Obwohl er mir gesagt hatte, er würde nicht daran glauben, dass sich Träume wirklich erfüllen könnten, trat er fest für seine Überzeugungen und Werte ein, als wäre das der einzige Grund für seine Existenz.
Einerseits war er misstrauisch und zynisch, dann wieder sanft und verständnisvoll.
Ein Junge voller Widersprüche.
Doch gerade diese Widersprüche an ihm, waren einer der Gründe, weshalb ich mich zu ihm hingezogen fühlte.Nachdem Shadow und ich uns unbemerkt zurück in die Akademie geschlichen hatten, erwartete mich eine skeptische Eve in meinem Zimmer.

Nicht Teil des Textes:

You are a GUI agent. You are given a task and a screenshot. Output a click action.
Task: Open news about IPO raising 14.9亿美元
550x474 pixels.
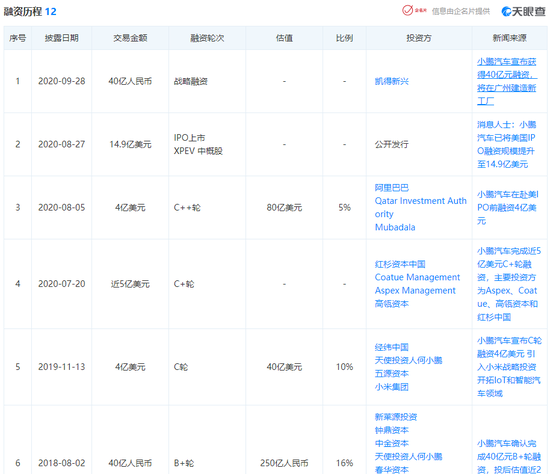(x=507, y=144)
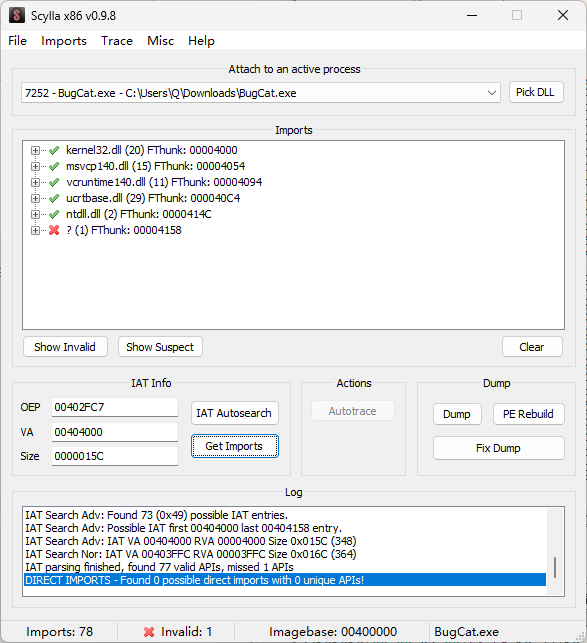Click the green checkmark beside msvcp140.dll
Image resolution: width=587 pixels, height=643 pixels.
tap(54, 166)
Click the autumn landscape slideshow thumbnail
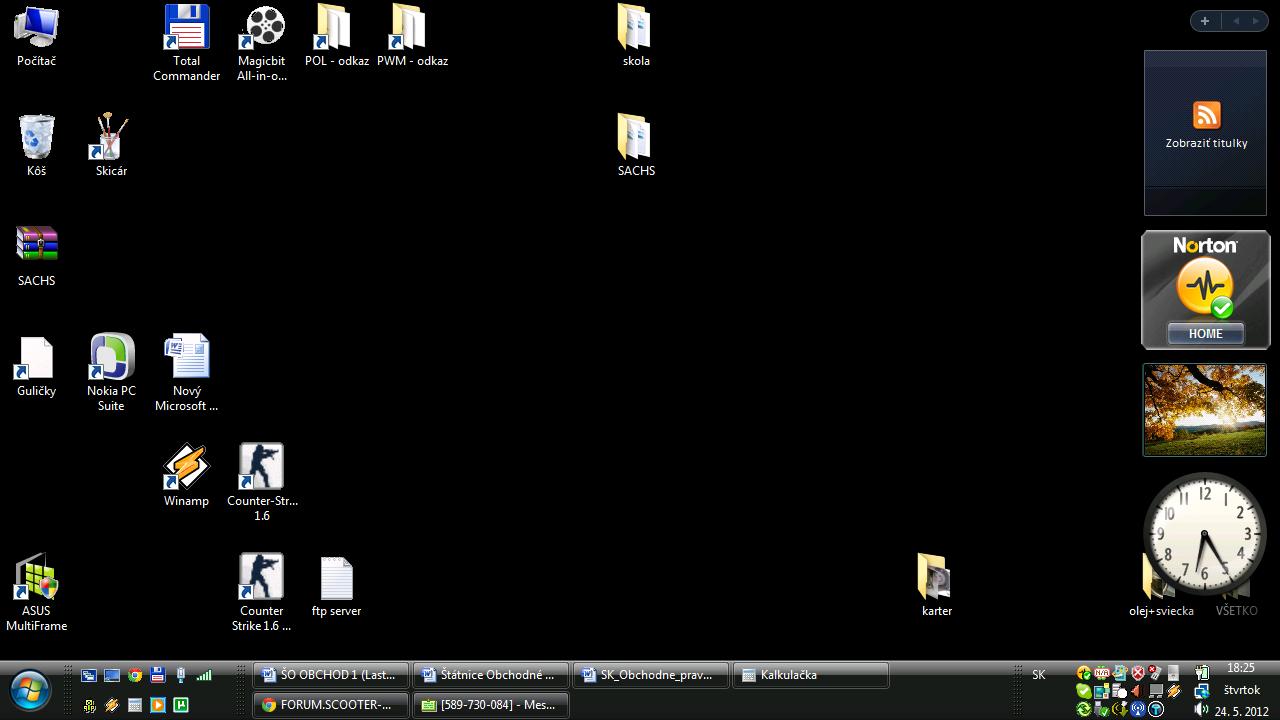Viewport: 1280px width, 720px height. coord(1204,410)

"Du bist noch wach", stellte ich überrascht fest, als ich die Tür leise hinter mir schloss.
"Und du bist mal wieder einfach abgehauen, ohne mir Bescheid zu sagen!", beschwerte sie sich. "Die Unterwelt ist gefährlich, Al! Du solltest wirklich weniger Risiken eingehen. Gerade bei Nacht weiß man nie, wen oder was man antrifft"
Betreten sah ich auf meine Füße.
"Es ist doch nichts passiert, oder?", hakte meine Mitbewohnerin misstrauisch nach.
Ich schaffte es noch immer nicht sie anzusehen, woraufhin sie entrüstet von ihrem Bett aufsprang.
"Du erzählst mir jetzt sofort, was passiert ist!", verlangte sie.
Seufzend gab ich mich geschlagen.
"Ich war mit Shadow im Wald."
Ihre Züge wurden etwas weicher.
"Naja, und dort sind wir einem Sumpflicht begegnet", erwähnte ich möglichst beiläufig.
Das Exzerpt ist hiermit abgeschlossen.